Jeffrey Luft, Navigating the 2026 Supply Chain Map, Keynote | The US Summit: Supply Chain Stage 2026
Why It Matters
Understanding the shift to hybrid resilience and AI‑augmented decision‑making is critical for executives to protect margins, capture market share, and stay competitive amid relentless global supply‑chain volatility.
Summary
Jeffrey Luft opened the keynote by framing 2026 as a "never‑normal" era where supply‑chain volatility has become permanent. He traced the evolution from pre‑COVID lean, just‑in‑time models to the current hybrid approach that blends just‑in‑time efficiency with just‑in‑case buffers, nearshoring, and multi‑sourcing to survive pandemics, geopolitical shocks, and canal disruptions.

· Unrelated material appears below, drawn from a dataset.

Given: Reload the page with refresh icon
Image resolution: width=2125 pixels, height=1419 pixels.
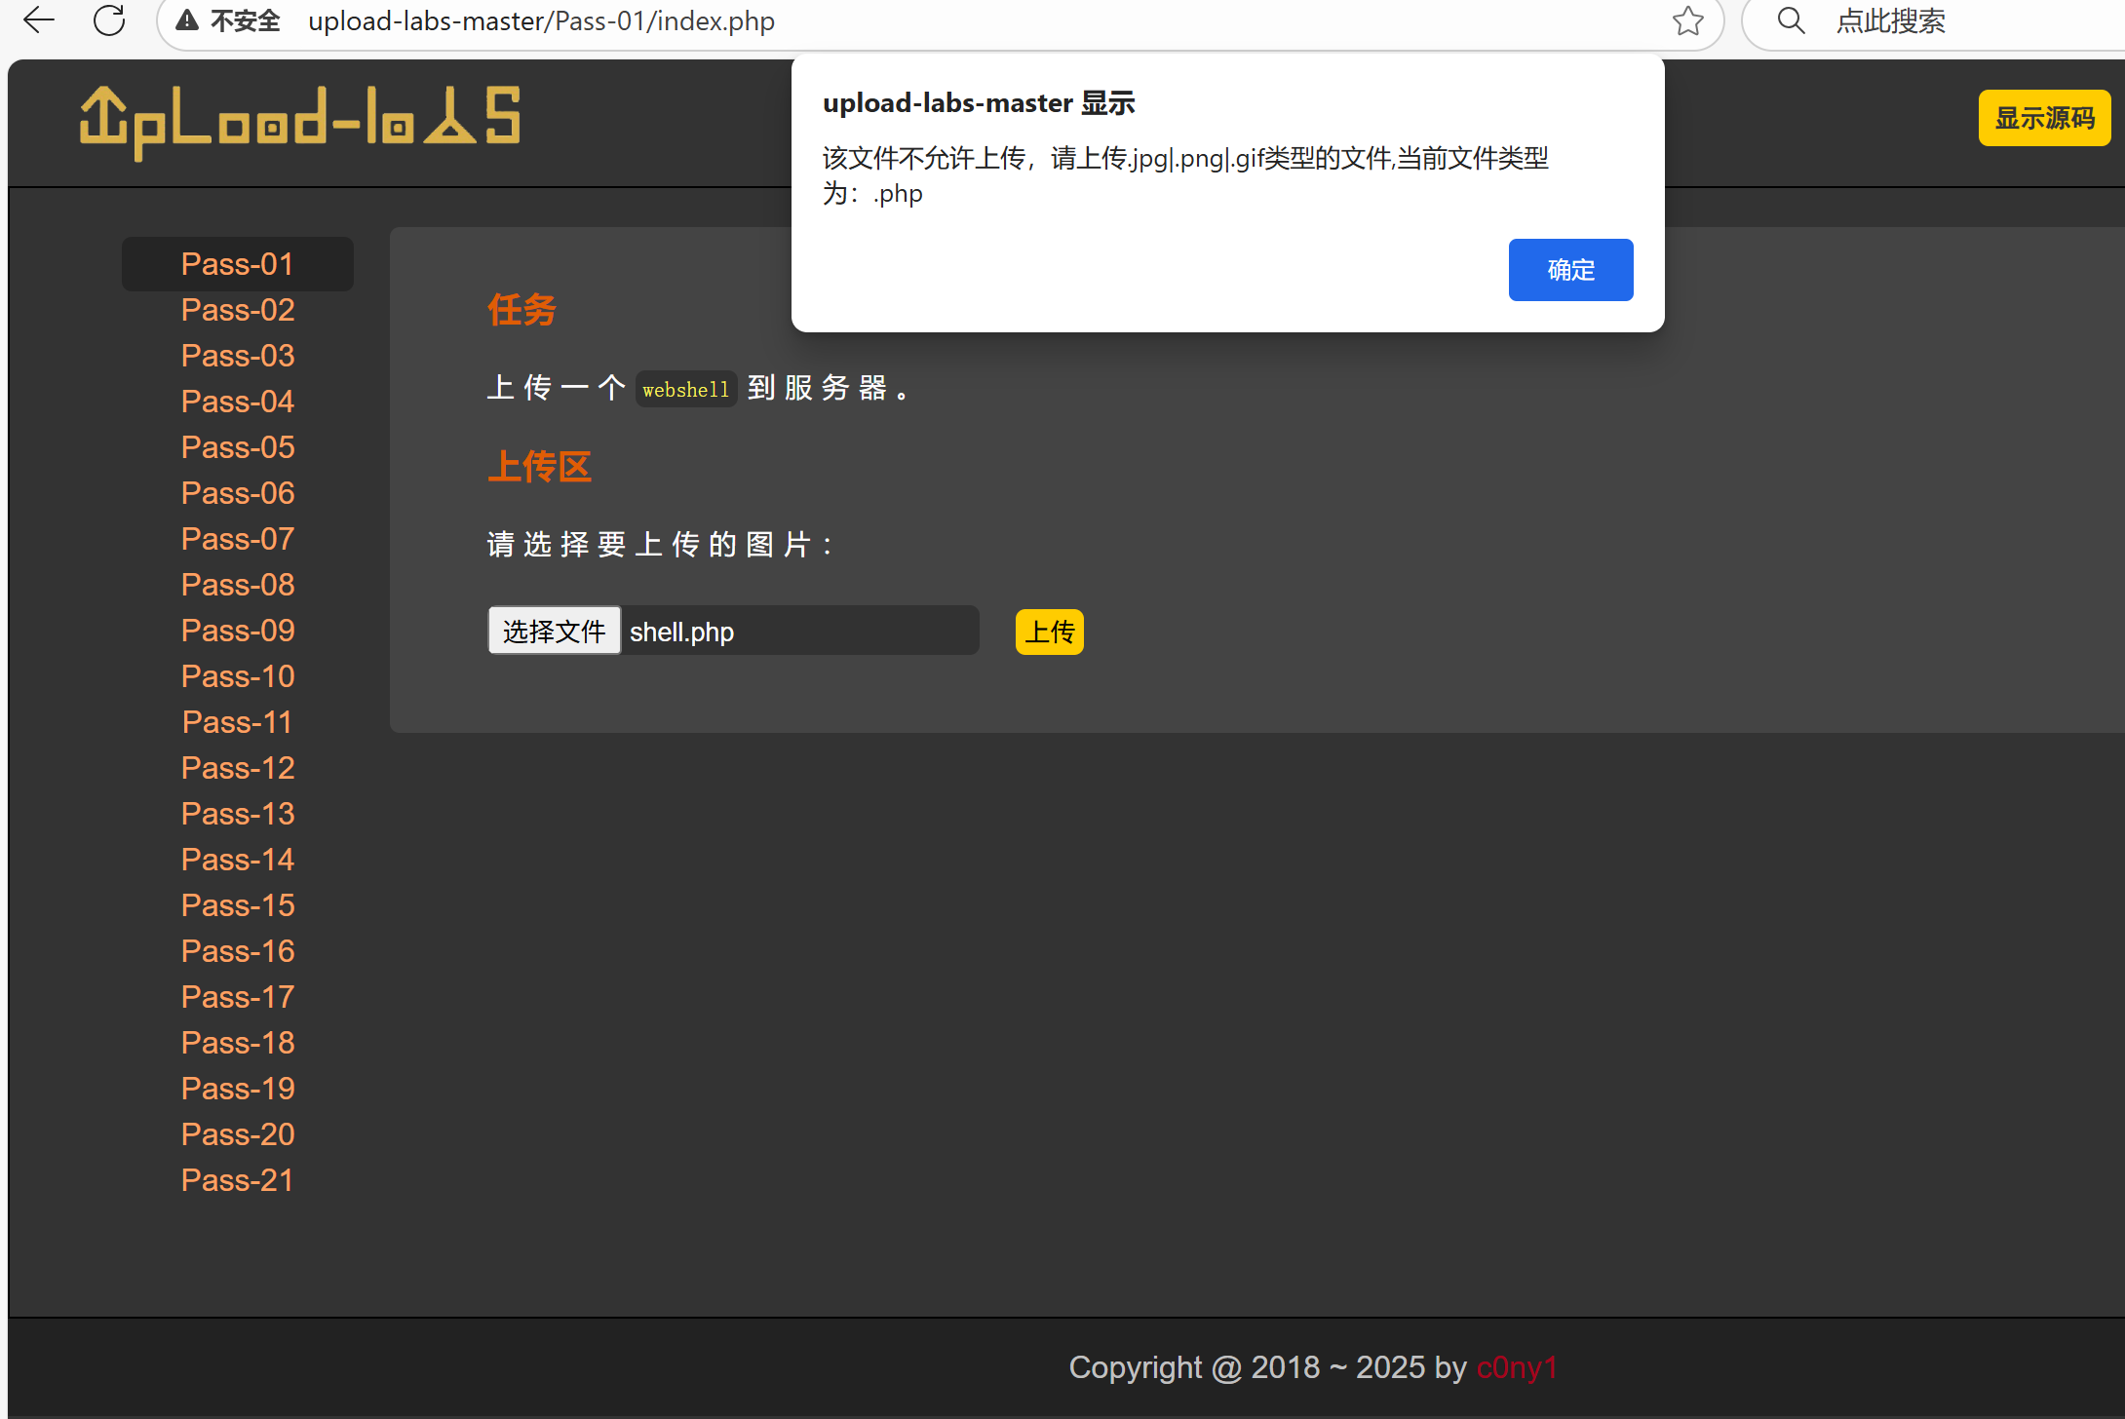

Luft emphasized that traditional ROI timelines no longer apply; investments in resilience now pay off over three to four years, not the usual 12‑18 months. He urged CFOs to view resilience not merely as disaster avoidance but as a market‑share capture tool, especially when competitors scramble for scarce inputs like DRAM chips. The discussion highlighted the need for dynamic planning horizons—simultaneously running IBP cycles and short‑term S&OP adjustments—to respond to rapid‑fire disruptions.

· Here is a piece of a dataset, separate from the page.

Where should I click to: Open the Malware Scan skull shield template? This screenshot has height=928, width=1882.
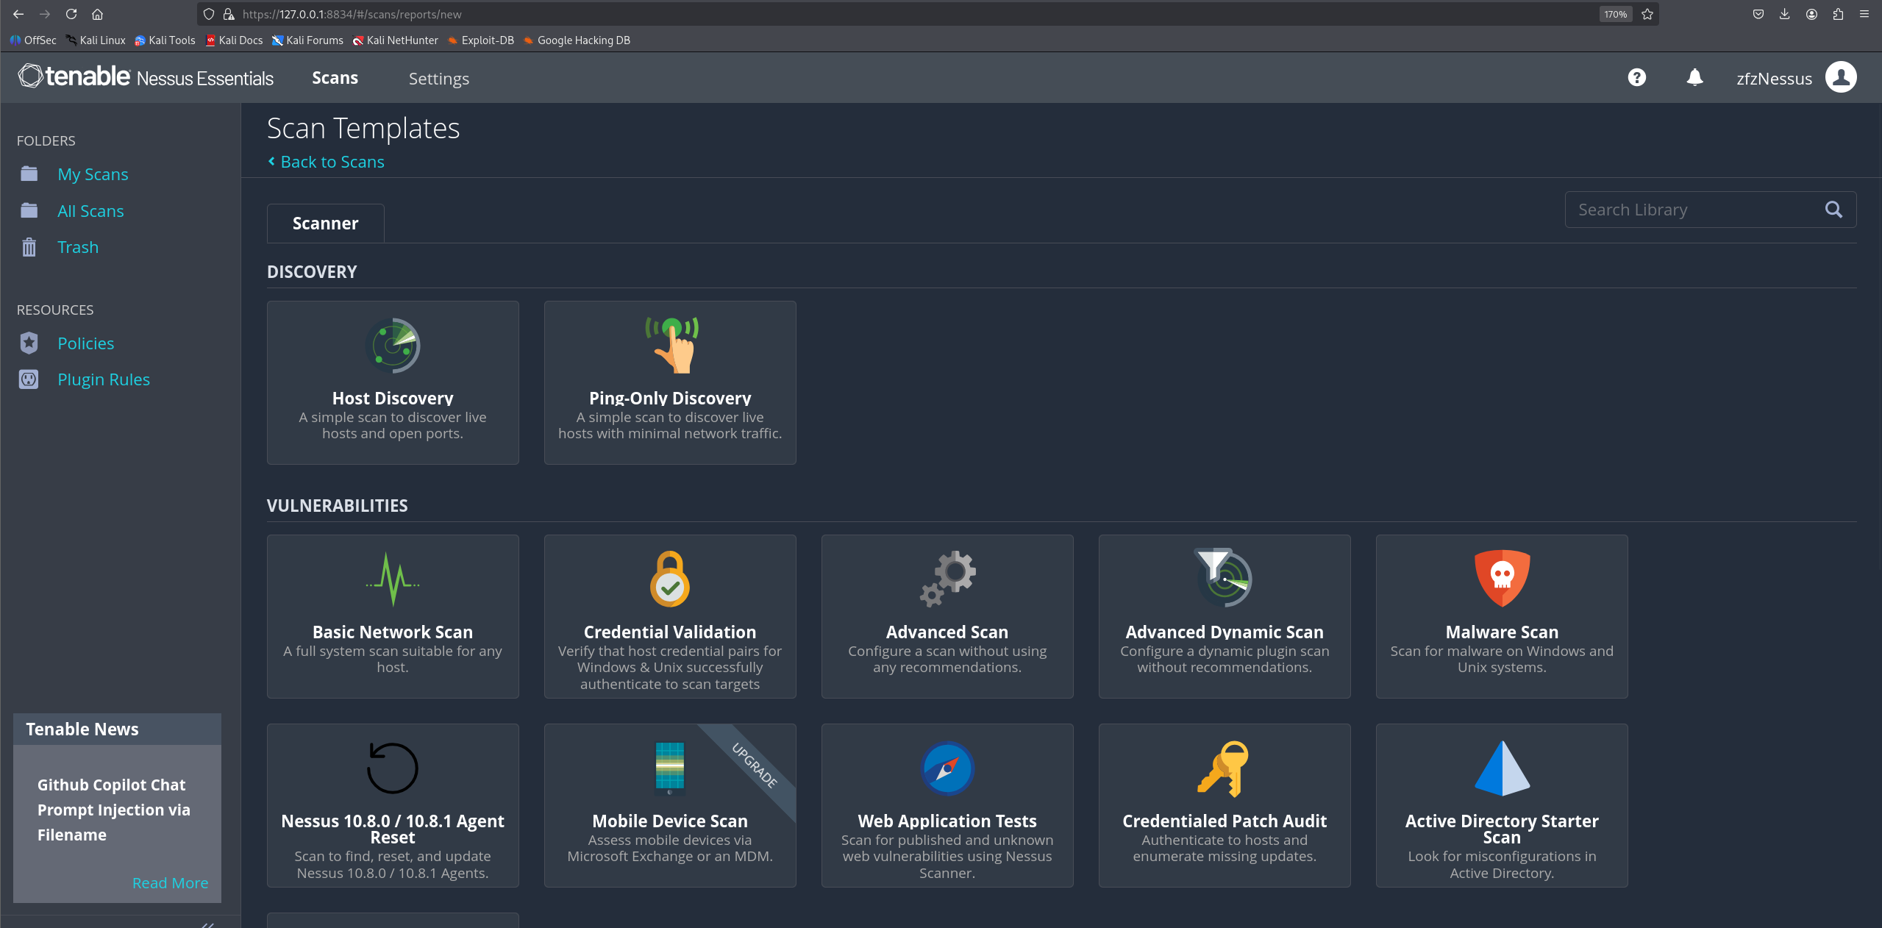[x=1501, y=579]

When asked about AI, Luft coined "augmented information" to describe tools that surface data faster without replacing human judgment. He warned against fully autonomous supply chains, insisting that human oversight remains essential for negotiation, ethical compliance, and contextual decision‑making. Transparency and trust, he argued, hinge on open dialogue across tiers, documented performance, and proactive risk‑scenario tabletop exercises.
The implications are clear: supply‑chain leaders must embed longer‑term resilience metrics, leverage AI as a decision‑support layer, and cultivate collaborative supplier relationships to navigate an increasingly opaque risk landscape. Those who master this hybrid model will convert disruption into competitive advantage, while laggards risk chronic bottlenecks and eroding margins.